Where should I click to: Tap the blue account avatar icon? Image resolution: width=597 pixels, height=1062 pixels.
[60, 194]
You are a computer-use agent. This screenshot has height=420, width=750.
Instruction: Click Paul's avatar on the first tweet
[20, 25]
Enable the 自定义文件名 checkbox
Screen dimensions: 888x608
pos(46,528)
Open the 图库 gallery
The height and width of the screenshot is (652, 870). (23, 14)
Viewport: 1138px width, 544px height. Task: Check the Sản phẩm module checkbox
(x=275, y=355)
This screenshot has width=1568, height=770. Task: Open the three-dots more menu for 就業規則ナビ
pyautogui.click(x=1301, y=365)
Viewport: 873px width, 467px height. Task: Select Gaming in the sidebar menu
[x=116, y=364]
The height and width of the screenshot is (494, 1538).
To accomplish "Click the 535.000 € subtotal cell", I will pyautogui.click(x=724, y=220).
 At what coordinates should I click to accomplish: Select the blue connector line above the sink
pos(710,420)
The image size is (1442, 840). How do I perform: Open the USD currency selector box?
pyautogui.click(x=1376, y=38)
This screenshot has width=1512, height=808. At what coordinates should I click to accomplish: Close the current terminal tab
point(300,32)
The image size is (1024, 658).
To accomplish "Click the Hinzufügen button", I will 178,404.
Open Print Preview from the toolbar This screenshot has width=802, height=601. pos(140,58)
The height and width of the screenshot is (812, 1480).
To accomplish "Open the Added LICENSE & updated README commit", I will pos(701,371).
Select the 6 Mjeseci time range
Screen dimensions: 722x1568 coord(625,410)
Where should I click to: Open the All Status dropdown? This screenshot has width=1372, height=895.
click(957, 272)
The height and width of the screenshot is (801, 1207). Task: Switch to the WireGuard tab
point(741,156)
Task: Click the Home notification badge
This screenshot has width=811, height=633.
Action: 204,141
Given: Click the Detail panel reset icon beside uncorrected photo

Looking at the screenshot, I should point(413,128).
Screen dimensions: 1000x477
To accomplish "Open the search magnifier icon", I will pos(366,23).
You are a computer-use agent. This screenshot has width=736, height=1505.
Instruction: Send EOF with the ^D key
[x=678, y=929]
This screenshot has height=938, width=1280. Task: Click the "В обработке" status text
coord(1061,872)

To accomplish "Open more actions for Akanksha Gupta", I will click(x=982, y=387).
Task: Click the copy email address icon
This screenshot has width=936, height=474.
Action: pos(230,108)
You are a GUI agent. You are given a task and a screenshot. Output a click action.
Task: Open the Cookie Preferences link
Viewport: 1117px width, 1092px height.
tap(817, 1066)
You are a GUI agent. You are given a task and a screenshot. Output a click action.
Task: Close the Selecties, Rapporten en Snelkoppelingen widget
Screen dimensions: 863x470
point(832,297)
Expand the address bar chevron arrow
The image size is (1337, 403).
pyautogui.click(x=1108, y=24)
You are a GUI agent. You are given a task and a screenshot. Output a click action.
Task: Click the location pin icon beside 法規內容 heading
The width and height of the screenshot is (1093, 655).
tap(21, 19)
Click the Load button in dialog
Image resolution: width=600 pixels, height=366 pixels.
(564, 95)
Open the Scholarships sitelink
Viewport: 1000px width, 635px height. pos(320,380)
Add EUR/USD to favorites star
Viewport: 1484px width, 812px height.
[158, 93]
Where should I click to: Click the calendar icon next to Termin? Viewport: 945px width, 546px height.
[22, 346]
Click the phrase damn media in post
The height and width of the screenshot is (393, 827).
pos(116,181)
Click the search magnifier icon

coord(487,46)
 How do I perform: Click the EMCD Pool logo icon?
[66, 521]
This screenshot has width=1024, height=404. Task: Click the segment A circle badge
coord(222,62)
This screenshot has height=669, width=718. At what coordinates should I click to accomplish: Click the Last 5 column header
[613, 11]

• [What to work on]: Pull each line containing the word "computer" out of the data above.

• [Completed exercise]:
You are a computer-use agent. This screenshot has height=420, width=750.
You are a computer-use agent. This screenshot has width=736, height=1505.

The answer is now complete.